Data for review
++++++

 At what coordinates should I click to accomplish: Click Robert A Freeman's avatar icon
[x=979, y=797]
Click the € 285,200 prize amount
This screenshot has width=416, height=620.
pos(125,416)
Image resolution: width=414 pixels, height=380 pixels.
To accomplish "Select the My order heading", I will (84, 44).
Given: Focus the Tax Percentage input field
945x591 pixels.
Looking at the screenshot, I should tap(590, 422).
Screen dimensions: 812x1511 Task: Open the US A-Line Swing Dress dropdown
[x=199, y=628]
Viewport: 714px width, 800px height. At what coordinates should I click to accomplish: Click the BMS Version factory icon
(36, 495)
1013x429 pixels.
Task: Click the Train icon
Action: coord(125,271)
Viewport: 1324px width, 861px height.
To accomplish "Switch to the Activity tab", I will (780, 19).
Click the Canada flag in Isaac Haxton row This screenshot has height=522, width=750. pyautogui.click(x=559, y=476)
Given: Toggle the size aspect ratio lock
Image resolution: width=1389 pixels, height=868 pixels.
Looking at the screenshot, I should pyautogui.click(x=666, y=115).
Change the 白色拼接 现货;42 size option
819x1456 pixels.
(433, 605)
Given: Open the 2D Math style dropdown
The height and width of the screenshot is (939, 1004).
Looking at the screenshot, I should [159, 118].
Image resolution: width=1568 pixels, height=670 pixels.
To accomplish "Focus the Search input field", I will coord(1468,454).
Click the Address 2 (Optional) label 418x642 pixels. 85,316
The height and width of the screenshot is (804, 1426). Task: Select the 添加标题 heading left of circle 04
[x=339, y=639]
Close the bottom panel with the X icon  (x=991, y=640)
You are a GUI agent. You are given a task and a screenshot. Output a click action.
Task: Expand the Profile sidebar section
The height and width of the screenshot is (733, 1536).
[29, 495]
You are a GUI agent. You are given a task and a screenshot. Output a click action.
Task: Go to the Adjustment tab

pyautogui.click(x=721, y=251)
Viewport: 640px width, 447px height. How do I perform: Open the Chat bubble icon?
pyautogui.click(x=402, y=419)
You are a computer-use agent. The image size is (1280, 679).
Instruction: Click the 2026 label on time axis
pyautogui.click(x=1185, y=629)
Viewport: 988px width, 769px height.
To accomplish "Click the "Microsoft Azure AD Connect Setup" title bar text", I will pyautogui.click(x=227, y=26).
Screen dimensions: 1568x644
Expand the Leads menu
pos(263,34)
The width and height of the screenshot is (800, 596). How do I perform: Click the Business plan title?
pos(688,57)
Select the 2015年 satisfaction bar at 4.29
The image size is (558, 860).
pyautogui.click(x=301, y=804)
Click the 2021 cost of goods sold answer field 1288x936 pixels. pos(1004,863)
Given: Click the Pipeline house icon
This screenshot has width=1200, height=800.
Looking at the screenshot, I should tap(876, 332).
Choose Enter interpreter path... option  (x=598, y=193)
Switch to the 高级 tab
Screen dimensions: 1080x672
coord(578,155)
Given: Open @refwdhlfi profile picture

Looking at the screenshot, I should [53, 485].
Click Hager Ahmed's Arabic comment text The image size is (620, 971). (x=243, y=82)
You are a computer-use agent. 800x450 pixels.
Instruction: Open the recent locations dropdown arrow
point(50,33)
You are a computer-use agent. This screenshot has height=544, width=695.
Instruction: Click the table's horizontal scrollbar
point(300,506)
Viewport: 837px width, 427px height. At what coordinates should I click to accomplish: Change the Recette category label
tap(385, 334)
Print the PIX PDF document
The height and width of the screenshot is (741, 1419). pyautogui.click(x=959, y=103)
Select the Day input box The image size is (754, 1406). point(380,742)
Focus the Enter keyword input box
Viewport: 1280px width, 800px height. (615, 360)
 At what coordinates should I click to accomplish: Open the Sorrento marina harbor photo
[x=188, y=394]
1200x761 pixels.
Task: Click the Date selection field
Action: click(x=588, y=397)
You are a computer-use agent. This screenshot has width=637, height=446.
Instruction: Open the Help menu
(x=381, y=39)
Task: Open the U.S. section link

++++++

Your objective
Determine how many lines in the entries above hold the string "text", then report that number and nothing further.

Result for this exercise
2